• Exercise
In this exercise, every entry is to be transcribed exactly as written.
- - - -
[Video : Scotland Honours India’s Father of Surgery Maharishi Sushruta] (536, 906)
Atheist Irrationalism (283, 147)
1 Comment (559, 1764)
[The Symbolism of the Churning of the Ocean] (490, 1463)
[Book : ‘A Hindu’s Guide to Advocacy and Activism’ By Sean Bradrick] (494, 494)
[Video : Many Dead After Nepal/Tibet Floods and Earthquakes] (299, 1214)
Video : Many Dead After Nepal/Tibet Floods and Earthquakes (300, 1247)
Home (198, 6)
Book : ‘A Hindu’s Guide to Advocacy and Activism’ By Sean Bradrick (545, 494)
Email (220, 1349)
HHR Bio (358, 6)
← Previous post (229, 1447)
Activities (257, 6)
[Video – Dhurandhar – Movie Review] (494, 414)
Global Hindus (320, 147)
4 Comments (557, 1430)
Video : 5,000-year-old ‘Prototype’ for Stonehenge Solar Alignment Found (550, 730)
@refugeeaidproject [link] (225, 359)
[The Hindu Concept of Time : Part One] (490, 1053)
- - - -
• Response to this task
[Video : Scotland Honours India’s Father of Surgery Maharishi Sushruta] (536, 906)
Atheist Irrationalism (283, 147)
1 Comment (559, 1764)
[The Symbolism of the Churning of the Ocean] (490, 1463)
[Book : ‘A Hindu’s Guide to Advocacy and Activism’ By Sean Bradrick] (494, 494)
[Video : Many Dead After Nepal/Tibet Floods and Earthquakes] (299, 1214)
Video : Many Dead After Nepal/Tibet Floods and Earthquakes (300, 1247)
Home (198, 6)
Book : ‘A Hindu’s Guide to Advocacy and Activism’ By Sean Bradrick (545, 494)
Email (220, 1349)
HHR Bio (358, 6)
← Previous post (229, 1447)
Activities (257, 6)
[Video – Dhurandhar – Movie Review] (494, 414)
Global Hindus (320, 147)
4 Comments (557, 1430)
Video : 5,000-year-old ‘Prototype’ for Stonehenge Solar Alignment Found (550, 730)
@refugeeaidproject [link] (225, 359)
[The Hindu Concept of Time : Part One] (490, 1053)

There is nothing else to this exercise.